A literal millennial reign need not come with every perfection characteristic of eternity. Careful attention to the words of the prophets about Christ’s return to earth to rule will not give us that impression. Christ will reign. Satan will be bound. Creation will be transformed in some measure. People will live longer. The wolf will lie down with the lamb, and swords will be beaten into plowshares. But the first few verses of our psalm plainly tell us the surviving Gentile rulers of our planet will be profoundly unhappy about being displaced.

This is not a new attitude. I referred earlier to the Church in Acts 4. In fact, the gathered disciples quoted these first two verses of the psalm in a prayer so powerful it shook the room and filled them with the Holy Spirit. How then can I say that Psalm 2 is not about the Church?

Psalm 2 in Acts

We must remember that after the Lord Jesus was crucified and raised from the dead, the disciples testified to the nation of Israel concerning the coming kingdom for almost forty years, until Jerusalem was destroyed by Rome in fulfillment of the Lord’s prophecy at Herod’s temple. The offer of the kingdom was not a cheat. It was genuine. Had Israel repented nationally and believed the teaching of the apostles, the kingdom could have been theirs. But God had a better plan, through which he would bless the whole world through the preaching of the gospel, as Romans 11 tells us. Israel, hardened, refused to repent as a nation, though many thousands believed and became Christians.

In the Acts 4 passage, the early Jewish Christians take the words of Psalm 2 and repurpose them to describe the opposition to Messiah in his first advent. “For truly in this city,” they prayed, “there were gathered together against your holy servant Jesus, whom you anointed [‘his Anointed’], both Herod and Pontius Pilate, along with the Gentiles [‘the nations rage’] and the peoples of Israel, to do whatever your hand and your plan had predestined to take place.” The words of Psalm 2 aptly describe the attitude of the heathen nations to the kingdom of God and its king. It is always rejection and hostility, then, now and in the future. Nevertheless, God is at work. The sovereignty David ascribes to God in the psalm (“Sovereign Lord”, “He who sits in the heavens laughs”) was impeccably displayed in the first century in the face of all opposition.
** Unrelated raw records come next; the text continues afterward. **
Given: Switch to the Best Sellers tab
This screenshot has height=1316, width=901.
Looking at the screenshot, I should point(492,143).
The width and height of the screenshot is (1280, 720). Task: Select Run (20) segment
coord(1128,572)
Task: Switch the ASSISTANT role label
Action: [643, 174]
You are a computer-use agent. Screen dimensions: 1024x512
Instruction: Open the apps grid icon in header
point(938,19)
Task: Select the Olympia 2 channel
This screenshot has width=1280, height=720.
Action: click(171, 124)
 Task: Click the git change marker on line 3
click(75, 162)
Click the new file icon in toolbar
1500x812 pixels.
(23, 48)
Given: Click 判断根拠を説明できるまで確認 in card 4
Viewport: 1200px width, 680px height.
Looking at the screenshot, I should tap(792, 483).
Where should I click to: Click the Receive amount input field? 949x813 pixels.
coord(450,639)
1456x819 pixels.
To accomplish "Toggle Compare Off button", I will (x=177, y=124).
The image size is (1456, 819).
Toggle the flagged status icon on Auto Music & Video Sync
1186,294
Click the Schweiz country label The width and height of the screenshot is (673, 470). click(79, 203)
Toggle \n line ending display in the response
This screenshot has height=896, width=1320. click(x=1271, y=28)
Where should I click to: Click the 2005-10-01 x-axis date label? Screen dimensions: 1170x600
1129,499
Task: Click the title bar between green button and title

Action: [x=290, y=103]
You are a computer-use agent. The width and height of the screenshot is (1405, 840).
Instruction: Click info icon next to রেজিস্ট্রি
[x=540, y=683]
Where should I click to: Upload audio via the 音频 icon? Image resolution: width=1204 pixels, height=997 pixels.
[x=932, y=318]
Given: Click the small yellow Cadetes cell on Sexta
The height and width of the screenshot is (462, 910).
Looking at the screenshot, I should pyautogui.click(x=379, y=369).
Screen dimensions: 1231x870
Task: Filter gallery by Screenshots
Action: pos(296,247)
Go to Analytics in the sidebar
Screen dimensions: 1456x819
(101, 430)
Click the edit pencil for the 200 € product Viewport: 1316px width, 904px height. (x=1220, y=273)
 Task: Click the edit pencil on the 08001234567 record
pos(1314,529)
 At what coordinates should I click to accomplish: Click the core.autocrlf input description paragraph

In their rebellion, the raging nations did exactly what God’s hand and plan had predestined to take place.

A Partial Fulfillment

However, we should be clear that the partial fulfillment the early church identified in David’s words in no way exhausts the promises of Psalm 2.

For one thing, the disciples grouped “the peoples of Israel” right in there with the raging nations in opposition to the Lord’s Anointed. That was true in the first century, but it will not be the case in a future day, and it’s not the state in which we find Israel in the psalm. The nation will be spiritually restored and purified. Zechariah 12 promises they will look on the one they have pierced, repenting with weeping and mourning, and will be fully restored.

Moreover, Psalm 2 tells us the plotting Gentiles will say to one another, “Let us burst their bonds apart and cast away their cords from us.” Fulfilling that requires they first be subjugated to the Anointed One. You can’t burst bonds and cast away cords unless you are already bound.